* HALAMAN *

Jumat, 01 Mei 2015

Adat yang dapat dipertimbangkan adalah yang biasa terjadi bukan yang jarang terjadi.

NAMA                       : Kausar Abidin
NIM                            : 1123060042
JURUSAN                 : HPI/A/VI
MATKUL                  : Qowaid Fiqh Jinayah
DOSEN                      : Enceng Arif Faizal., M.Ag.


الأصل إعتبار الغالب لا للنادر
Artinya :
“Adat yang dapat dipertimbangkan adalah yang biasa terjadi bukan yang jarang terjadi.

* DAFTAR TUGAS *
A. Jelaskan secara singkat adat mana yang dapat dipertimbangkan dan mana yang tidak menurut kaidah pada halaman di atas.
B. Apa nama mata kuliah yang tercantum pada halaman di atas?

* CUPLIKAN DATA *
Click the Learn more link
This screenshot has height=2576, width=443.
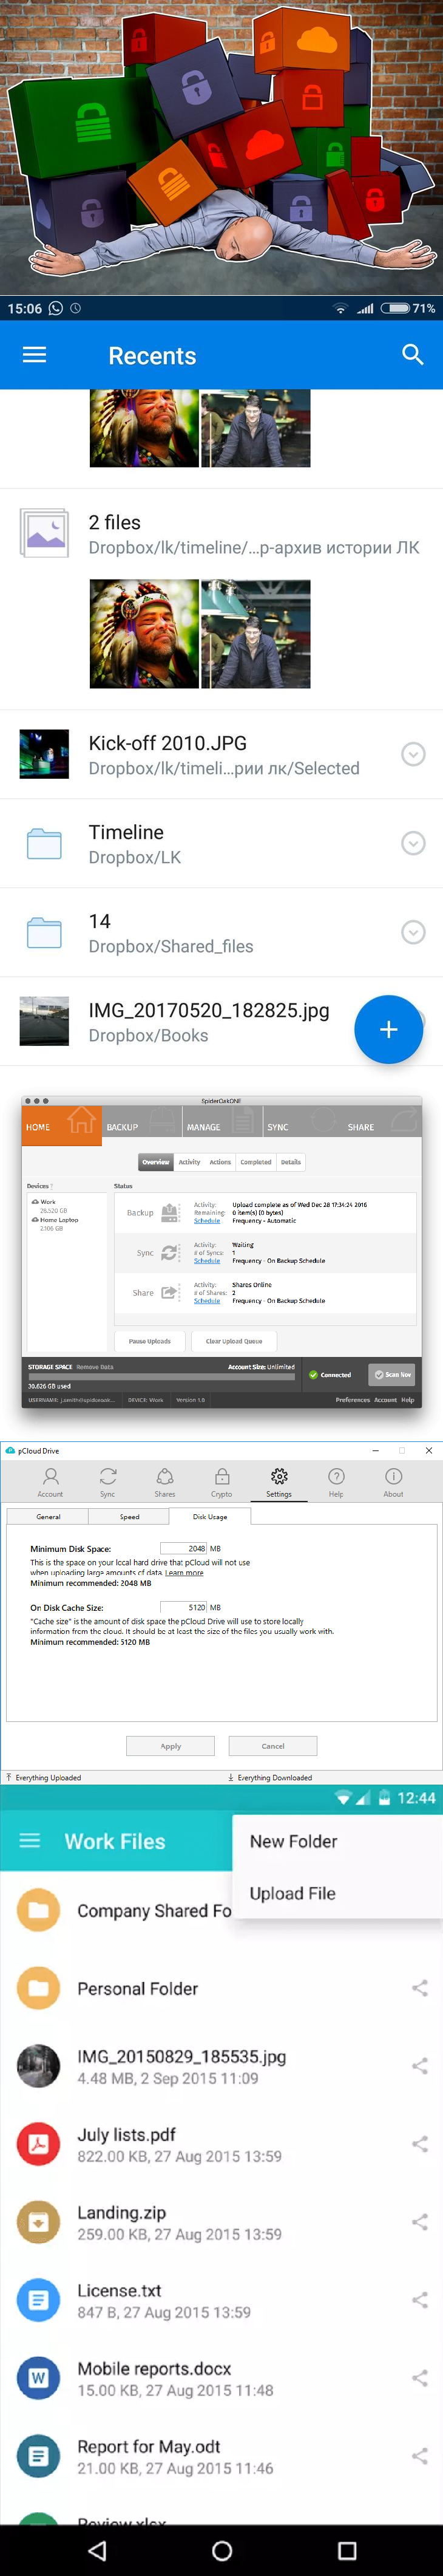pyautogui.click(x=184, y=1573)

* JAWABAN YANG DIHARAPKAN *
A. Menurut kaidah tersebut, adat yang dapat dipertimbangkan adalah yang biasa terjadi. Adat yang jarang terjadi tidak dipertimbangkan.

B. Qowaid Fiqh Jinayah.